> Assignment:
Output exactly, please, the lines of the records below from the one containing "Remove the GitGuardian" through the final line.

====== Information shown

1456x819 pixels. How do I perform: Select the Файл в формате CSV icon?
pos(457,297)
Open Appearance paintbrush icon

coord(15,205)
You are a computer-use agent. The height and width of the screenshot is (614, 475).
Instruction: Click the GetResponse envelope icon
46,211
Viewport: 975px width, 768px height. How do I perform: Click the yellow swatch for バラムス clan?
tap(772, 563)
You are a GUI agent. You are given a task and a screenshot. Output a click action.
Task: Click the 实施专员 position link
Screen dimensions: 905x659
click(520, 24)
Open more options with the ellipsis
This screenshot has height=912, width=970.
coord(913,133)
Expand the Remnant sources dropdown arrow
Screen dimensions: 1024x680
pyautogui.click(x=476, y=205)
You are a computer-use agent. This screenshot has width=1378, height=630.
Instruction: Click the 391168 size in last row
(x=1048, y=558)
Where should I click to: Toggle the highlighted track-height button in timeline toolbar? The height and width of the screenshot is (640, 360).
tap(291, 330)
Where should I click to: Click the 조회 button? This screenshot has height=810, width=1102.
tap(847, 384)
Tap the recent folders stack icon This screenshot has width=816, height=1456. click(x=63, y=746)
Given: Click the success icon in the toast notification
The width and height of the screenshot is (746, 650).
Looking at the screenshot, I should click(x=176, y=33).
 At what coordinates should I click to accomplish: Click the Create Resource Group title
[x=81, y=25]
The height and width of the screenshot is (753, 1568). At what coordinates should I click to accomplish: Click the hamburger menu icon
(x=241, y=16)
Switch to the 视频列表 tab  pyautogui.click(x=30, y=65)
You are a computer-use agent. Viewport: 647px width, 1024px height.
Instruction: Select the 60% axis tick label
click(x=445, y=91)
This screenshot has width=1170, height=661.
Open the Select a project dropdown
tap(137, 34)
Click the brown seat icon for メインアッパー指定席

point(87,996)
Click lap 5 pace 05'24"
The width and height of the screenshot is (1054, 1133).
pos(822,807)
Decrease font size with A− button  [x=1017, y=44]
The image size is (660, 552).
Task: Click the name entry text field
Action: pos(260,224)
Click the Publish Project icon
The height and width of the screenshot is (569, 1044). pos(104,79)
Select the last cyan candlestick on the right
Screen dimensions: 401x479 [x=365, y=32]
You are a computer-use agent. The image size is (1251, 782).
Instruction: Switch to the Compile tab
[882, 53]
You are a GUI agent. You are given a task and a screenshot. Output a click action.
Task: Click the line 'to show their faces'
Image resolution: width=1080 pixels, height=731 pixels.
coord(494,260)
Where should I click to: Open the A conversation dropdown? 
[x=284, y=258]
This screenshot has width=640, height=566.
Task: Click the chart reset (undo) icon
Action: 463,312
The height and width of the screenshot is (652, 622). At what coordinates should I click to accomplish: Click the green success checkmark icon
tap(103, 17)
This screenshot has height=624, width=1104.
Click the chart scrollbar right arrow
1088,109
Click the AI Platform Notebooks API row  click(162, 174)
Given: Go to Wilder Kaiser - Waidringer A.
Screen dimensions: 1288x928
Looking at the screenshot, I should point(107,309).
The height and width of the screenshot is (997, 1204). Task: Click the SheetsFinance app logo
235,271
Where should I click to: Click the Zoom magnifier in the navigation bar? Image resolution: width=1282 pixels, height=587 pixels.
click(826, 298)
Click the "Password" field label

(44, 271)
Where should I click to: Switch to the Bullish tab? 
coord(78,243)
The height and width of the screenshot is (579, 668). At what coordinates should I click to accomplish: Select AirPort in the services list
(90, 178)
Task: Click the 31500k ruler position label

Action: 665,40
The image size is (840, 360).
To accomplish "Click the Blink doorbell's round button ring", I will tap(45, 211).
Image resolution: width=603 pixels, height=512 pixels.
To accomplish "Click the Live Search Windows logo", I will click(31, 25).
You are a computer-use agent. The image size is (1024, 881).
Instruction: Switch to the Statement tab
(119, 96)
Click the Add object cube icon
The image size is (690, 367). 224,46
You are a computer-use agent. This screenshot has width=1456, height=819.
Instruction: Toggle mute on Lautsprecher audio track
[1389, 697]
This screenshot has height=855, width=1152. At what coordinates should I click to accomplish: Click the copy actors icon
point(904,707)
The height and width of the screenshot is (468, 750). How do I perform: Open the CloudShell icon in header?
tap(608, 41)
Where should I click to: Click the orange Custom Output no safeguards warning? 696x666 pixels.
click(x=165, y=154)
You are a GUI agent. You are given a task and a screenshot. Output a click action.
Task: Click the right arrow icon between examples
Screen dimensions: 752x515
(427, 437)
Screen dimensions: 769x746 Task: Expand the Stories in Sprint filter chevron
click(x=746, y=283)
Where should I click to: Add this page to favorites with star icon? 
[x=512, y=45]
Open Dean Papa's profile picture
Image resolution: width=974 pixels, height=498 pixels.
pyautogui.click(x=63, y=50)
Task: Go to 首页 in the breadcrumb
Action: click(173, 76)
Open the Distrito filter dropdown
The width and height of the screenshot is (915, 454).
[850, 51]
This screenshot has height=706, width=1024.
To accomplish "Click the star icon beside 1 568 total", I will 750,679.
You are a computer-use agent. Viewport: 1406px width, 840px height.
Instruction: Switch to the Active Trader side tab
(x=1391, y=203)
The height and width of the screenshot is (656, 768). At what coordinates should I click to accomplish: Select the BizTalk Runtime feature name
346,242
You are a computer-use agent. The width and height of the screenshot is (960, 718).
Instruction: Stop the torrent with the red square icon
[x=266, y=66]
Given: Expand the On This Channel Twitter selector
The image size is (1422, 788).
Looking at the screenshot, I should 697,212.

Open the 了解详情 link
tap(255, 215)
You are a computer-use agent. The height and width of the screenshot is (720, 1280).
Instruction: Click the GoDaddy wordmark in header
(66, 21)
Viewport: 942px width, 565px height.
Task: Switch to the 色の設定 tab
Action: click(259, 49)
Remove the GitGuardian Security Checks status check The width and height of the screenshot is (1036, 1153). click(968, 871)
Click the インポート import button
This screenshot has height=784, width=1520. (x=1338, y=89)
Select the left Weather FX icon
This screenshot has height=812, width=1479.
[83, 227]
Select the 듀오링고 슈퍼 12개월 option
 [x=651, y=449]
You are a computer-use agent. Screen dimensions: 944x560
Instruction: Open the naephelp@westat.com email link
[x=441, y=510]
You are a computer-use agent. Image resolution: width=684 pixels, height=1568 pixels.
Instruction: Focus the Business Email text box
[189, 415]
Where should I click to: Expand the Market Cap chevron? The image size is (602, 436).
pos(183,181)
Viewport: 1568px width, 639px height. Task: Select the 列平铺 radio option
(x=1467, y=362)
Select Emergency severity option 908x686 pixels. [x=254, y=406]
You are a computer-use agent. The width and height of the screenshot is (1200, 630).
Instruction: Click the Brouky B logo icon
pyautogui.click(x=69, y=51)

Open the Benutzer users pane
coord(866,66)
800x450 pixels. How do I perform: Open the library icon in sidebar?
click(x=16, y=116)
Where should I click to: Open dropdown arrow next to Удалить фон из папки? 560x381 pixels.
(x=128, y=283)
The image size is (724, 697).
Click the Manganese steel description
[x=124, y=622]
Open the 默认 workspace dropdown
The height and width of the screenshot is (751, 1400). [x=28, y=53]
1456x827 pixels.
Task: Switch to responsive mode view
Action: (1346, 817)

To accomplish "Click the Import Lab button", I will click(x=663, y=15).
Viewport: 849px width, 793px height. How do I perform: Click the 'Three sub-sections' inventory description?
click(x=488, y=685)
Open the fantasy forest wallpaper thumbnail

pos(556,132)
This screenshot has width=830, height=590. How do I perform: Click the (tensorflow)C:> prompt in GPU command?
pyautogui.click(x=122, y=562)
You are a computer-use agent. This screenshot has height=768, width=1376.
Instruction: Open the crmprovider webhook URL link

============

> Exercise solution:
Remove the GitGuardian Security Checks status check The width and height of the screenshot is (1036, 1153). click(968, 871)
Click the インポート import button
This screenshot has height=784, width=1520. (x=1338, y=89)
Select the left Weather FX icon
This screenshot has height=812, width=1479.
[83, 227]
Select the 듀오링고 슈퍼 12개월 option
 [x=651, y=449]
You are a computer-use agent. Screen dimensions: 944x560
Instruction: Open the naephelp@westat.com email link
[x=441, y=510]
You are a computer-use agent. Image resolution: width=684 pixels, height=1568 pixels.
Instruction: Focus the Business Email text box
[189, 415]
Where should I click to: Expand the Market Cap chevron? The image size is (602, 436).
pos(183,181)
Viewport: 1568px width, 639px height. Task: Select the 列平铺 radio option
(x=1467, y=362)
Select Emergency severity option 908x686 pixels. [x=254, y=406]
You are a computer-use agent. The width and height of the screenshot is (1200, 630).
Instruction: Click the Brouky B logo icon
pyautogui.click(x=69, y=51)

Open the Benutzer users pane
coord(866,66)
800x450 pixels. How do I perform: Open the library icon in sidebar?
click(x=16, y=116)
Where should I click to: Open dropdown arrow next to Удалить фон из папки? 560x381 pixels.
(x=128, y=283)
The image size is (724, 697).
Click the Manganese steel description
[x=124, y=622]
Open the 默认 workspace dropdown
The height and width of the screenshot is (751, 1400). [x=28, y=53]
1456x827 pixels.
Task: Switch to responsive mode view
Action: (1346, 817)

To accomplish "Click the Import Lab button", I will click(x=663, y=15).
Viewport: 849px width, 793px height. How do I perform: Click the 'Three sub-sections' inventory description?
click(x=488, y=685)
Open the fantasy forest wallpaper thumbnail

pos(556,132)
This screenshot has width=830, height=590. How do I perform: Click the (tensorflow)C:> prompt in GPU command?
pyautogui.click(x=122, y=562)
You are a computer-use agent. This screenshot has height=768, width=1376.
Instruction: Open the crmprovider webhook URL link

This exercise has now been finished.